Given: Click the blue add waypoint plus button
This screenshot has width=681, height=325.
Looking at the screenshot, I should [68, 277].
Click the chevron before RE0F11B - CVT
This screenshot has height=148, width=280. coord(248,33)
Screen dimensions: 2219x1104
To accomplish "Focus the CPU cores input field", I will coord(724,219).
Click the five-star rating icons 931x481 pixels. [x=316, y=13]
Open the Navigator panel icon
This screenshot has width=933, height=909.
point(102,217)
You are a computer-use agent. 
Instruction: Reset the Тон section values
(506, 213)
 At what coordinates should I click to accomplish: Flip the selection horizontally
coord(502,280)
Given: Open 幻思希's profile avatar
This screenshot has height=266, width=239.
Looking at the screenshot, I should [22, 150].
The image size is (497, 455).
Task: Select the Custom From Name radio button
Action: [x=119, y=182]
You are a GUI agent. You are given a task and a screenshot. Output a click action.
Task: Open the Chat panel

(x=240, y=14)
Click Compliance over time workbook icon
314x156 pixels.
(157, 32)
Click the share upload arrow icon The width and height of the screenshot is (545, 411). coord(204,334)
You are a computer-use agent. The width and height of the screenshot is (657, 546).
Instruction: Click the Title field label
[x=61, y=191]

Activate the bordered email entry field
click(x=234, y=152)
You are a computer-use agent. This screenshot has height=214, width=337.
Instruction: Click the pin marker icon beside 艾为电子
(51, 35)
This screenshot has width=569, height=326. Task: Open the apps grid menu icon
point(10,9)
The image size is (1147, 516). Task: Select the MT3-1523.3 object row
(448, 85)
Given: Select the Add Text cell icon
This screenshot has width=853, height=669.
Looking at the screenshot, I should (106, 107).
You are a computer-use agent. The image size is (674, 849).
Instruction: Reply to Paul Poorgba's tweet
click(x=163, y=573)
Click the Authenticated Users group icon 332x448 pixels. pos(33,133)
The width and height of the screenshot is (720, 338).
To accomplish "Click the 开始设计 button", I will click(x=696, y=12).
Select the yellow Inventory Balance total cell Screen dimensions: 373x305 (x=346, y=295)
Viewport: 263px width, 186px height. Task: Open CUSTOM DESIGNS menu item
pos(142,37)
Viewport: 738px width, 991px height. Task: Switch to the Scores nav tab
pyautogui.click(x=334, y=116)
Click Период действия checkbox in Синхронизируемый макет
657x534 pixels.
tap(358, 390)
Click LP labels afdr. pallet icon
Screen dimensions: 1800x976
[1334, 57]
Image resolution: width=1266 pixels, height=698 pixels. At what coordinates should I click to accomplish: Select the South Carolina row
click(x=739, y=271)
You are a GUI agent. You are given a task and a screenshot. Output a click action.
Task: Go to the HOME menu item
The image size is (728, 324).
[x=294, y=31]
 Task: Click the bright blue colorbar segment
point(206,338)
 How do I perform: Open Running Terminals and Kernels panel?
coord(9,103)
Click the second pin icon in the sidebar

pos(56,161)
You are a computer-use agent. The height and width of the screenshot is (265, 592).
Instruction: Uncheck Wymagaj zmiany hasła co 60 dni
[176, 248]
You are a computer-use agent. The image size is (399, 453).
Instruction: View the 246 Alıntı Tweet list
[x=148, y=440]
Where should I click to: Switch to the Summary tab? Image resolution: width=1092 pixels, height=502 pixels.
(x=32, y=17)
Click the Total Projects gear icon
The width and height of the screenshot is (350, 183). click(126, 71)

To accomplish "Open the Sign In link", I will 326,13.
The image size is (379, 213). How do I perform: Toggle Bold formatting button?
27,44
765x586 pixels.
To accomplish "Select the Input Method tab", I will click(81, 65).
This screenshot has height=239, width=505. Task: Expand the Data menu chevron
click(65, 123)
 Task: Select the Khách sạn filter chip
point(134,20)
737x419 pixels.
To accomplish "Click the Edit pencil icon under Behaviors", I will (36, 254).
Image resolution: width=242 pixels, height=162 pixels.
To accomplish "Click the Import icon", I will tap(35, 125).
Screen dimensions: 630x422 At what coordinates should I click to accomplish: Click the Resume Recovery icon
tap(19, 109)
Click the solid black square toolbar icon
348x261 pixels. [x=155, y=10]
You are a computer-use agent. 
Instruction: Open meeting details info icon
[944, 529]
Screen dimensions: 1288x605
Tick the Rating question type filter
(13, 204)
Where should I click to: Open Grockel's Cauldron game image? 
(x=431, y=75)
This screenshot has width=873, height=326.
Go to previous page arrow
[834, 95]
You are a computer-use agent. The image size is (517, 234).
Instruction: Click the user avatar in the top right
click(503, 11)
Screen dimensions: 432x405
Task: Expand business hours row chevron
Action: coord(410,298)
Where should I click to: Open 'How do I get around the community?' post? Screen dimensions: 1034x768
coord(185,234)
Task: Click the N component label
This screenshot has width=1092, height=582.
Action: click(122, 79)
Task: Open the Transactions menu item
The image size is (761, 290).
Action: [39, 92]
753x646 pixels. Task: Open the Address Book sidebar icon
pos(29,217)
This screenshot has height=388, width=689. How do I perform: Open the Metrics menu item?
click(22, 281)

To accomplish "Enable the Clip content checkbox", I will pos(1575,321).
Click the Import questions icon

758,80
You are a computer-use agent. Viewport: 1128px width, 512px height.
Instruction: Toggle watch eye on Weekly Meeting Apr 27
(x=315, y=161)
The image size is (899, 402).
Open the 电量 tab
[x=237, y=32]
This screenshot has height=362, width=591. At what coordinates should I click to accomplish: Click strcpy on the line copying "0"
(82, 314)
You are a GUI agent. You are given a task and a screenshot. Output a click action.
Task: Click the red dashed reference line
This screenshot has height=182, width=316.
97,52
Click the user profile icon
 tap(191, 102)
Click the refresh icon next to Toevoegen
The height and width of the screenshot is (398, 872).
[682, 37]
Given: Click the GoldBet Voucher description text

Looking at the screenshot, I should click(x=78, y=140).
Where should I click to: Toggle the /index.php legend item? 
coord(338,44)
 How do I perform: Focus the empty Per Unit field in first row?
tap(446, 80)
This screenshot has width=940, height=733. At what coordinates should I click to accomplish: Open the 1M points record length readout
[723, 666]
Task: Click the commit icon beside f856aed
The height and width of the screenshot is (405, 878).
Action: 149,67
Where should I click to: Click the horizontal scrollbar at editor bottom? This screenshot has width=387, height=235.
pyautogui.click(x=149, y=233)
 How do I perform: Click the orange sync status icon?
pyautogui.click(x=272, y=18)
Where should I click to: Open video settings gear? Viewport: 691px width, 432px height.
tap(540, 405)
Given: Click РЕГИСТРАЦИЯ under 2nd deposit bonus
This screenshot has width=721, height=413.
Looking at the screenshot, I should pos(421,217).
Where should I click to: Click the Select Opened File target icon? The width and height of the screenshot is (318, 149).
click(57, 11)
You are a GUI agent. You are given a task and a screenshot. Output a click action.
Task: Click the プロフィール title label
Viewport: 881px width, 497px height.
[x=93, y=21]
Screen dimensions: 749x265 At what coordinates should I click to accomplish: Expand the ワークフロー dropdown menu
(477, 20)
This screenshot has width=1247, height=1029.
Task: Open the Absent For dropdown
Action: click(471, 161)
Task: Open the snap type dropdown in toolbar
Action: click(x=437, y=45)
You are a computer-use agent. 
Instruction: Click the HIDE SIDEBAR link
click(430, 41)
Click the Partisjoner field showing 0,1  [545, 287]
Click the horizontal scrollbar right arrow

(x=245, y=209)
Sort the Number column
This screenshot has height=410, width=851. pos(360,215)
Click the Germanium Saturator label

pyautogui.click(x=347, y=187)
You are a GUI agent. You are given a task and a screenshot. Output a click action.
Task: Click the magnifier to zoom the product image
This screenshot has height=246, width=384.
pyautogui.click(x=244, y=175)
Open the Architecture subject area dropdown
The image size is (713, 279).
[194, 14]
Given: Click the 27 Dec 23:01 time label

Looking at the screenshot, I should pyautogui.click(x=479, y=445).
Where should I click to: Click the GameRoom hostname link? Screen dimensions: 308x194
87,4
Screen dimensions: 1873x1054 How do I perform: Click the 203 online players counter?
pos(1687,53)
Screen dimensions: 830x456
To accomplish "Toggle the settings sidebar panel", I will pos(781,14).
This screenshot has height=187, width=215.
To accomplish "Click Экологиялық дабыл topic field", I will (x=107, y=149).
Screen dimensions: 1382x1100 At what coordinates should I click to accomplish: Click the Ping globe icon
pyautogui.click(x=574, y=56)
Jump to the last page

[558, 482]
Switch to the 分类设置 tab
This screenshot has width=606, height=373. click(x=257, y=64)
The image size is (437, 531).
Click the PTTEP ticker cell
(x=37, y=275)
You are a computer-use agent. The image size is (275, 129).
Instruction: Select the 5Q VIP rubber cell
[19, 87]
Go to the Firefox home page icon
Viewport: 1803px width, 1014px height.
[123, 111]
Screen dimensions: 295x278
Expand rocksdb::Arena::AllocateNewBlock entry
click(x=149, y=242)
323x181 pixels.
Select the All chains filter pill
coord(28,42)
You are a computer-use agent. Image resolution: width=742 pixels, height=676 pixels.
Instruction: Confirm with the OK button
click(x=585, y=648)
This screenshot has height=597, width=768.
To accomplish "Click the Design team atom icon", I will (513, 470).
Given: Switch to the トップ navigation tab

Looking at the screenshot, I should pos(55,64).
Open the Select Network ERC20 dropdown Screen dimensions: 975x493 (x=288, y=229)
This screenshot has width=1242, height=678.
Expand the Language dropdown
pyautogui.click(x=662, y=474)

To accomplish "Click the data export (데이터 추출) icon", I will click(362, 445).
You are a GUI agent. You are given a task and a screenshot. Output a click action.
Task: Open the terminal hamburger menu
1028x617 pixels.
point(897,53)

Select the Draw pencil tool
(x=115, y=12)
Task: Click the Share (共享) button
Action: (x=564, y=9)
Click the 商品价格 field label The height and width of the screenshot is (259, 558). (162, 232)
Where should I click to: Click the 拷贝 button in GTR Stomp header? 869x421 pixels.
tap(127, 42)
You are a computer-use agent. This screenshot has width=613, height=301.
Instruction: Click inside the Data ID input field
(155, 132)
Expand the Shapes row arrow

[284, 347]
• • • • •
> [Instructions for the task]:
Print the items again word for word, from the line with "Select the Draw pencil tool" up to and including the last line of the items.

> [Task response]:
Select the Draw pencil tool
(x=115, y=12)
Task: Click the Share (共享) button
Action: (x=564, y=9)
Click the 商品价格 field label The height and width of the screenshot is (259, 558). (162, 232)
Where should I click to: Click the 拷贝 button in GTR Stomp header? 869x421 pixels.
tap(127, 42)
You are a computer-use agent. This screenshot has width=613, height=301.
Instruction: Click inside the Data ID input field
(155, 132)
Expand the Shapes row arrow

[284, 347]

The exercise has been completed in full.